Fig. 3.

11,12-EET inhibition of ATO-induced mitochondrial impairment. A, flow cytometric analysis of Tca-8113 cells treated with ATO (10 μM) and 11,12-EET (100 nM) for 24 h by using Annexin V-FITC and PI staining. The lower left quadrants represent nonapoptotic cells; the upper left quadrants represent cells that have lost their cell membranes and are dead, either end-stage apoptotic or necrotic (Annexin V-negative, PI-positive); the lower right quadrants represent early apoptotic cells (Annexin V-positive, PI-negative); and the upper right quadrants represent late apoptotic or necrotic cells (Annexin V- and PI-positive). B, graph represents the mean percentage of Annexin V-positive Tca-8113 cells expressed as the proportion of positive cells in each group (n = 3). C, detection of the mitochondrial transmembrane potential collapse by JC-1 staining.
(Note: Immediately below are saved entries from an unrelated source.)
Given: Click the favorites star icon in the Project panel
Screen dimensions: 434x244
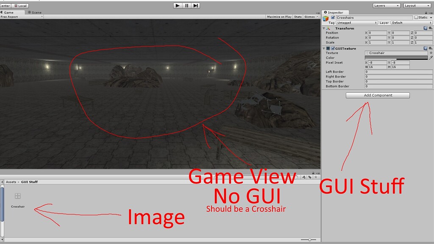Looking at the screenshot, I should coord(316,177).
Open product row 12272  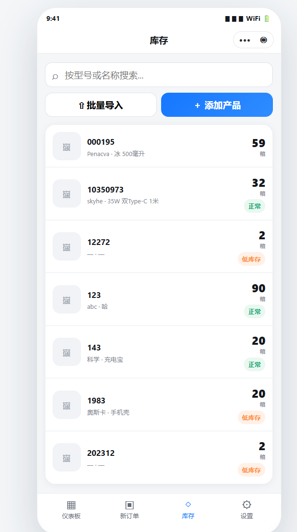click(159, 246)
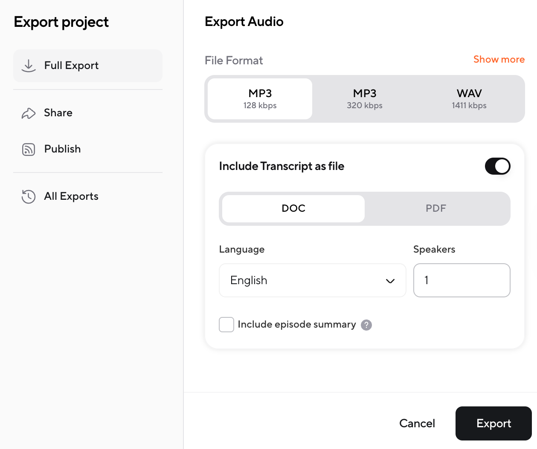Click the Share arrow icon
This screenshot has width=537, height=449.
pos(29,113)
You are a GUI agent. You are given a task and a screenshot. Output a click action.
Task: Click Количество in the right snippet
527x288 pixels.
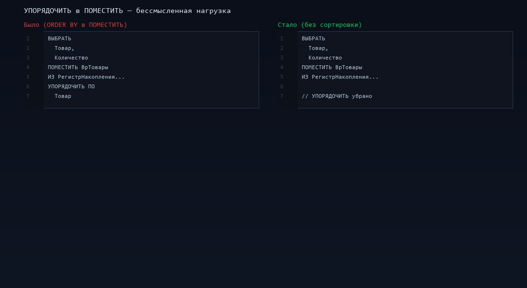click(325, 58)
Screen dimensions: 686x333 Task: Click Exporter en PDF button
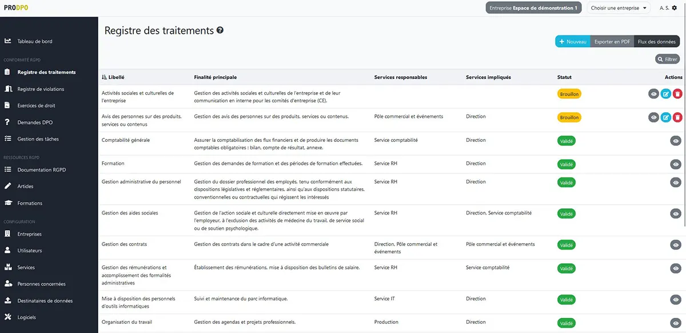(x=612, y=42)
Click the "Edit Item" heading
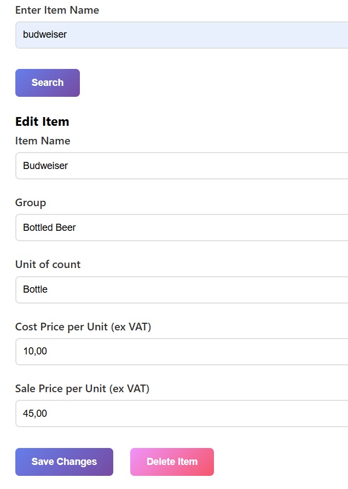The width and height of the screenshot is (348, 489). (x=42, y=121)
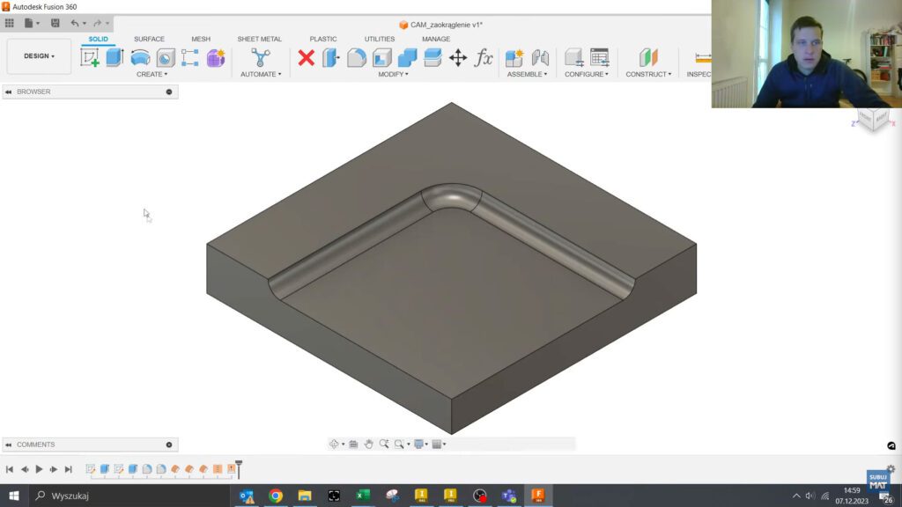Click the Create Sketch icon
Image resolution: width=902 pixels, height=507 pixels.
click(x=90, y=58)
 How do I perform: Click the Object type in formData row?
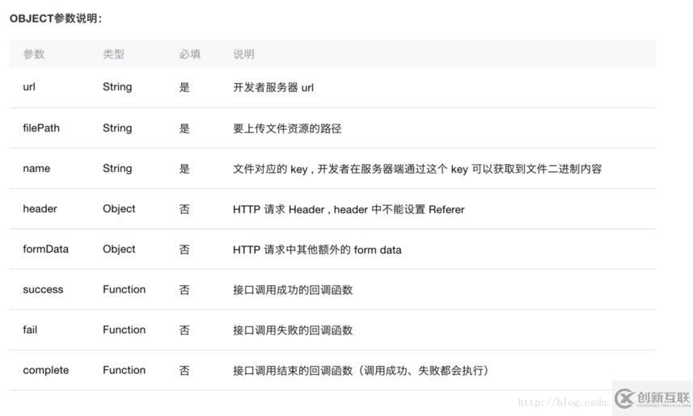(x=119, y=249)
In cells with normal mitochondrial function, membrane potential-driven accumulation of these dyes results in the formation of red fluorescent J-aggregates as shown in the control panel. In cells treated with ATO, the green mitochondria stained with JC-1 dye indicate depressed ΔΨm. D, caspase-3 and caspase-9 activities in Tca-8113 cells. Cells were treated with 10 μM ATO and 100 nM of 11,12-EET for 24 h, lysed, and analyzed spectrophotometrically for caspase activity. E, cytochrome c release in Tca-8113 cells. Cells were treated with 10 μM ATO and 100 nM of 11,12-EET for 24 h and lysed, and cytosolic protein were analyzed by Western blot. Data are reported as mean absorption relative to control ± S.E.M. (n = 5). *, p < 0.05 versus control; **, p < 0.05 versus ATO treatment alone.